It’s a close battle between the Sony A7 IV and Canon EOS R6, two of the best cameras on the market right now. Both offer great image quality, autofocus, and video capabilities, but which one is the better camera? In this article, we’ll take a look at the strengths of each camera and help you decide which is the best for you.
Let’s take a look at Sony A7 IV
Sony’s full-frame mirrorless camera range has a new all-rounder to replace the popular A7 III, which had set the bar high. Fortunately, the A7 IV steps up and takes that baton with ease. The A7 IV is a genuine hybrid workhorse, with a sharper 33MP sensor, a more powerful Bionz XR processor, and updated video capabilities (including 10-bit support). It also has a new viewfinder, a variable-angle touchscreen display, and a huge 828-shot buffer for CFexpress cards.
The Sony A7 III is both more powerful and has greater resolution than its predecessor. As with many other cameras in this class, the A7 III offers a viewfinder, dual SD card slots, and Wi-Fi connectivity to name a few features that separate it from competitors like the Canon EOS R6. The Sony A7 IV retains all the pros of its predecessor while improving in several areas: it’s faster (although not as quick as some rivals), has more resolution (3840 x 2160 versus 4096 x 2160), uses 4K video rather than Full HD (but at half the frame rate), and includes improved dynamic range thanks to larger pixels. It’s a wonderfully flexible choice that may serve as the camera for most consumers.
Let’s take a look at Canon EOS R6
The Canon EOS R6 is a 20-megapixel full-frame mirrorless camera designed for enthusiast photographers and videographers. It’s closely related to the EOS 6Ds, which were positioned below the 5D DSLRs, and it offers a well-rounded mix of features for both types of photography.
It’s also one of the first enthusiast-level cameras to shoot both stills and video that can take advantage of cutting-edge displays with a high dynamic range. Its tendency, on the other hand, to exceed its temperature limits takes away some of its video capabilities.
Most noticeable differences between them
- Image quality: The Sony A7 IV has more megapixels (33 vs 20) and a somewhat greater noise level at high ISOs. The difference in dynamic range is minimal.

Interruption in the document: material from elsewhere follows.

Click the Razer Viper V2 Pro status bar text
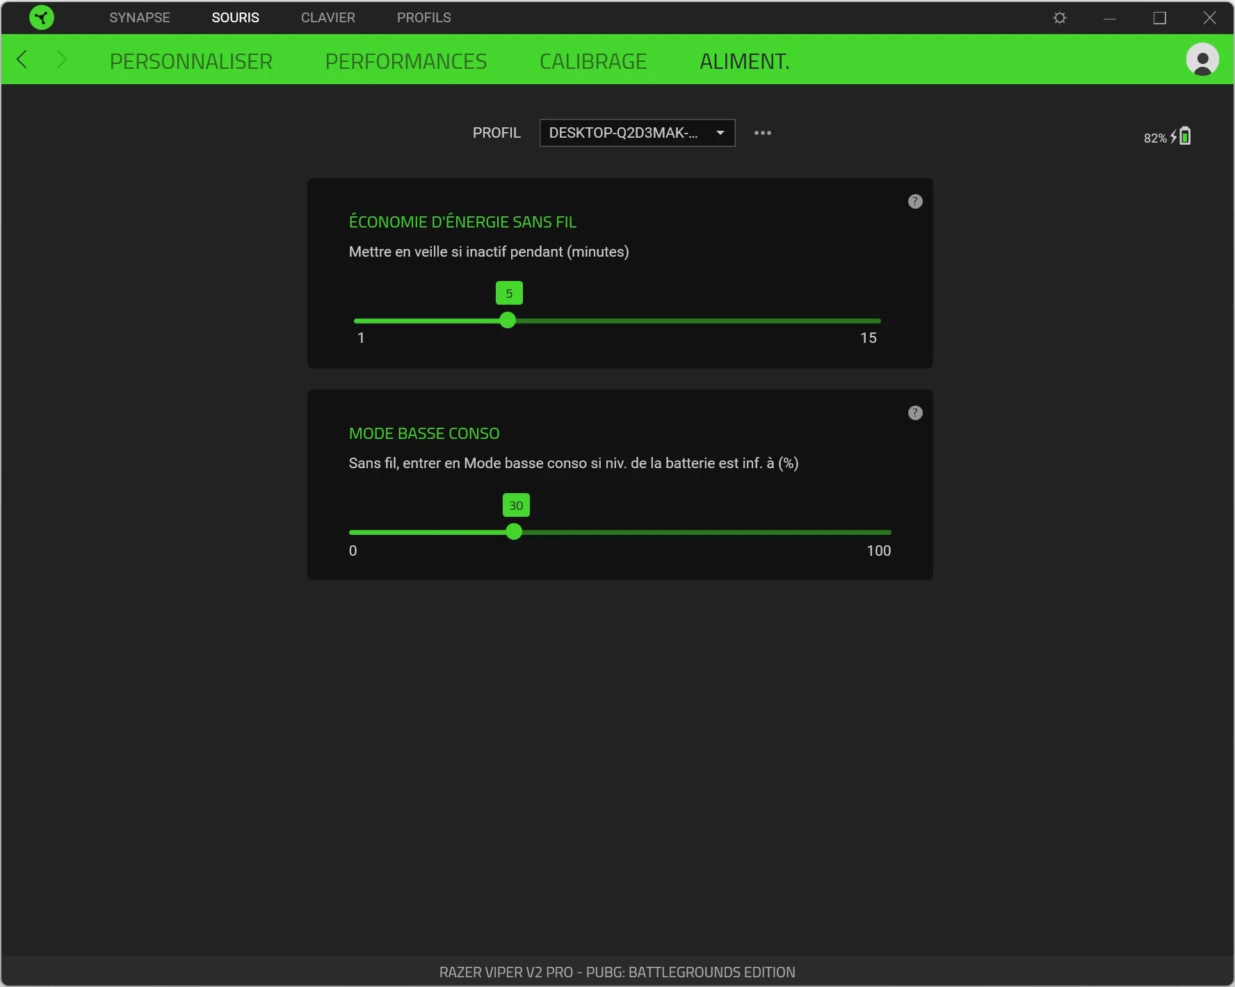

- Autofocus: Both systems are very similar in terms of face and eye detection, tracking, and overall performance. They’re the finest on the market right now at this price range.
- Continuous shooting: The R6 may also shoot at double the speed of the A7 IV (20fps vs 10fps), and it has a faster sensor readout, which is meaningless when using an electronic shutter (in photo mode).
- Stabilization: The R6 offers a higher ISO and shutter speed than the A7, allowing for hand-held shooting at 1s or even 2s. The A7 IV struggles below 1/4 second. When walking with the camera, the R6 provides superior performance, but Sony Catalyst post stabilization is required for the A7 model to deliver optimum results.
- Movie mode: The Sony A7 IV has a wider dynamic range, additional codecs, higher bit rates, and does not overheat; this is unlike the R6. The Canon has only a 4K 60p frame rate with a small 1.07x crop (vs 1.5x on the Sony).
- Design: I prefer the ergonomics of the R6, but the A7 IV is a significant improvement over prior models.
- Lenses: Sony has a broader range of native lenses, including those from third-party manufacturers.
- Price: The A7 III is a very similar camera (only the Euro price is greater for the A7 IV, as of March 2022)
Digging deep into two major aspects of these cameras
The autofocus systems on these two cameras are fantastic. Face and eye focus for people, animals, and birds is simple. The Sony A7 IV has a hybrid phase-detection system with 759 phase-detection points that cover 94% of the sensor.
The Canon EOS R6 has a Dual Pixel CMOS AF II system with 6,079 single focus points covering 100 percent of the sensor. The low-light capability threshold is one minor variation or exception to the autofocusing system. It’s half a stop brighter on the R6 camera at EV -6.5.
In terms of battery life, the Sony A7 IV has an edge over the Canon EOS R6 with 520 photos compared to 380. When comparing capacity levels, it’s reasonable to assume that users will enjoy a boost in life span when utilizing the A7 IV.
Both cameras feature the ability to receive constant power from a USB connection. The Sony A7 IV comes with just the USB cable to charge your camera, not a wall charger. If you want to charge a second battery, you’ll need to buy a charger.
Both cameras have advantages and disadvantages. To put it another way, if you’re looking for a camera that works well in low light, the Canon R6 is your best bet. If you’re concerned about overall resolution, get the Sony A7 IV. Both are available for $2,499 body only.